Load only for the current session (development)

If you're hacking on this repo and don't want to install it permanently:

cd /any/project
claude --plugin-dir /path/to/claude-code-profiler

Scoped to that one session; nothing is added to your global plugin list.


Fallback: run the Python script directly

If you don't want to use the plugin mechanism — CI environments, machines without Claude Code installed, or you just want to sanity-check the numbers — scripts/cc_profiler.py is a single-file, stdlib-only Python 3.10+ script:

git clone https://github.com/ventusff/claude-code-profiler.git
cd claude-code-profiler

python3 scripts/cc_profiler.py start bench-run --tag run=1 --note "robocasa eval"
# … do work in the same Claude Code session on the same machine …
python3 scripts/cc_profiler.py stop --format table

Caveat: the script auto-discovers the active session's transcript path from the environment, so start and stop must run on the same machine, from the same Claude Code session's cwd (or with an explicit --session …). You lose the /profile slash-command ergonomics but every metric is identical.


Subcommands

Command Behavior
start [name] [--tag k=v]... [--note "..."] Begin a profile. Captures session_id, transcript path, cwd, git sha + dirty status, CLAUDE_*/ANTHROPIC_*/OTEL_* env snapshot, and the current model. Refuses if a profile is already active in this session.
status Show how long the active profile has been running and how many turns it has accumulated.
mark <label> Append a timestamped label to the active profile ("docker pull starts here", "benchmark begins"). Marks are emitted in the final report.
stop [--format=table|markdown|json] [--export DIR] Scan the transcript over [start_ts, now], compute metrics, render the report, persist artifacts, and clear the active pointer.
retro [--since WHEN] [--until WHEN] [--name NAME] [--format=...] [--export DIR] Scan the transcript over an arbitrary [--since, --until] window with no prior start. Same report and artifacts as stop. state.json is tagged mode: "retroactive". Does not touch the active-profile pointer.
reset Discard the active profile without producing a report.

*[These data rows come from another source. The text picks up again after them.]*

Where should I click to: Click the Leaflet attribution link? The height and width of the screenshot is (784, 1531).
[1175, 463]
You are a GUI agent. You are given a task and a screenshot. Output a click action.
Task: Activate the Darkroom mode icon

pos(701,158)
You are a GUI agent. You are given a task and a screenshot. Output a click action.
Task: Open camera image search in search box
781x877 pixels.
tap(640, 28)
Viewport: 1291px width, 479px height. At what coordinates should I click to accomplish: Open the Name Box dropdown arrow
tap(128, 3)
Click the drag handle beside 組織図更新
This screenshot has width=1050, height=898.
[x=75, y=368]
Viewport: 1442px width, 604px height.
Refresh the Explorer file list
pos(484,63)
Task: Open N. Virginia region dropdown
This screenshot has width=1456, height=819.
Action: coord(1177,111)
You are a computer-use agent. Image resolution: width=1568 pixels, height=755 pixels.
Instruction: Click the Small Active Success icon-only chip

One active profile per Claude Code session. The active-profile pointer is keyed by session — concurrent Claude Code sessions on the same host each get their own and don't interfere (regression-tested in tests/test_concurrent_sessions.py). Within one session, start → stop → start → stop … is fine; two simultaneous profiles in the same session are not. (retro is exempt — it never claims the active pointer, so it's safe to invoke during an in-progress start.)

retro --since / --until time specs

WHEN is one of:

  • now — the current wall clock (default for --until).
  • first — the first timestamped row in the parent transcript (default for --since).
  • last-prompt — the most recent real user prompt (skipping tool-result rows and sidechain user turns). Useful for "profile what just happened in response to my last message".
  • An ISO-8601 timestamp like 2026-05-04T11:26:45Z or a bare epoch number.
  • A relative duration ago: 30m, 1h30m, 2d12h, 45s. Compound forms allowed; whitespace optional.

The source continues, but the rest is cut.